Results from this pipeline are summarized in a QC Assessment file stored with each ONDRI MR session on SPReD. These results are also aggregated regularly and displayed on a Spot-fire dashboard (see middle panel of Figure 3). The visualization of QC data on this and subsequent dashboards is used by the QA/QC team to monitor site performance over time and flag parameter values that exceed critical threshold values >3 standard deviations (SD) from the scanner’s historical mean (n.b., ‘anomalous’ datapoints > 4SD are excluded from the historical mean calculation in order to avoid artificially inflating the threshold limits).
2.5 FreeSurfer pipeline
The FreeSurfer pipeline is a Python-based script that iterates nightly through the ONDRI imaging repository for newly uploaded T1 scans. When found, the pipeline executes the “recon-all” command from the FreeSurfer Software Suite (version 6.0.0) to perform all FreeSurfer cortical reconstruction processes including subcortical segmentation, cortical parcellation, brainmask generation, as well as the generation ofng statistical outputs from each step, including Euler number. (For a full description of the FreeSurfer pipeline, see https://surfer.nmr.mgh.harvard.edu/fswiki/recon-all. The resulting output files are written to the original T1 scan folder in the SPReD/XNAT imaging data repository where they are made available to researchers for subsequent data processing and quality checks.
2.6 BIDS conversion
An important mandate of the OBI and its IDP-funded research is a commitment to an “Open Data Interface” in which data are to be made available to the global research community in a manner that is in keeping with the FAIR Data Principles of Findable, Accessible, Interoperable and Reusable (32,33). In recent years a concerted effort to develop a simple standardized method of organizing, annotating and describing neuroimaging data has resulted in the emergence of the Brain Imaging Data Structure (BIDS) (34). Currently adopted by databases such as OpenNeuro, SchizConnect, Developing Human Connectome Project, and FCP-INDI, BIDS is largely based on a formalized file/folder structure with controlled vocabulary and JSON-based metadata files.

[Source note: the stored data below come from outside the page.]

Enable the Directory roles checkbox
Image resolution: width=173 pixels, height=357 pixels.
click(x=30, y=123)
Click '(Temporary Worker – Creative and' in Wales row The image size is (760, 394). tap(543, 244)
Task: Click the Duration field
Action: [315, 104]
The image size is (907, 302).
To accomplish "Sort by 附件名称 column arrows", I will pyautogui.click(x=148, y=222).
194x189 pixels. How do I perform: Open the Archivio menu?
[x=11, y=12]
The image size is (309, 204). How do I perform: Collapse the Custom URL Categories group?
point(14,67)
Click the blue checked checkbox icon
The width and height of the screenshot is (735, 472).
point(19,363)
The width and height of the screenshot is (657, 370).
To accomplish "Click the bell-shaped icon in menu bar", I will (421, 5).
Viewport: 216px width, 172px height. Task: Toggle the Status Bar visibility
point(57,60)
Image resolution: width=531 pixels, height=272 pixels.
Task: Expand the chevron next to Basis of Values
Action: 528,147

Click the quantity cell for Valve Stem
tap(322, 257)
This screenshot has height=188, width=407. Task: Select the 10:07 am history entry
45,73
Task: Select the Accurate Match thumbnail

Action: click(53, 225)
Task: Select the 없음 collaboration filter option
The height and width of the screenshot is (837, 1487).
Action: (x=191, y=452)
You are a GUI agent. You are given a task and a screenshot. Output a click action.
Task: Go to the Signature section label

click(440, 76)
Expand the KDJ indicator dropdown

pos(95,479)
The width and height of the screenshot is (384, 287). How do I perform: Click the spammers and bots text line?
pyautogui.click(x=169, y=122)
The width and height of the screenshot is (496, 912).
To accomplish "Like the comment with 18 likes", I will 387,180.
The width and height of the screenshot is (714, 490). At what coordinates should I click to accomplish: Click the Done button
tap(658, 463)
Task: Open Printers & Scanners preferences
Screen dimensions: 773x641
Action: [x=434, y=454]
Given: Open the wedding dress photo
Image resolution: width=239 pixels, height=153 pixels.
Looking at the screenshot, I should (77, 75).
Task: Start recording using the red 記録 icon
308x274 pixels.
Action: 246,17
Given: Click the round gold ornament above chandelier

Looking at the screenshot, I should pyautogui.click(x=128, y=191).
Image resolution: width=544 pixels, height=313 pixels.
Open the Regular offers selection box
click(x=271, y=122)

The BIDS conversion pipeline (XNAT2BIDS converter) is a script that automatically converts a python script built on a modified version of Nipy’s heudiconv package (https://github.com/nipy/heudiconv) which operates by retrieving data from SPReD’s XNAT MR sessions and converting those data to the Brain Imaging Data Structure (BIDS). Manual QC reports and other meta information associated with each session are stored as sidecar JSON files. A validation script is then executed on the resulting BIDS folder to ensure data integrity and that no missing values exist. After a final validation step, the ‘BIDSified’ data are uploaded back into the original SPReD session, under the Resource Files.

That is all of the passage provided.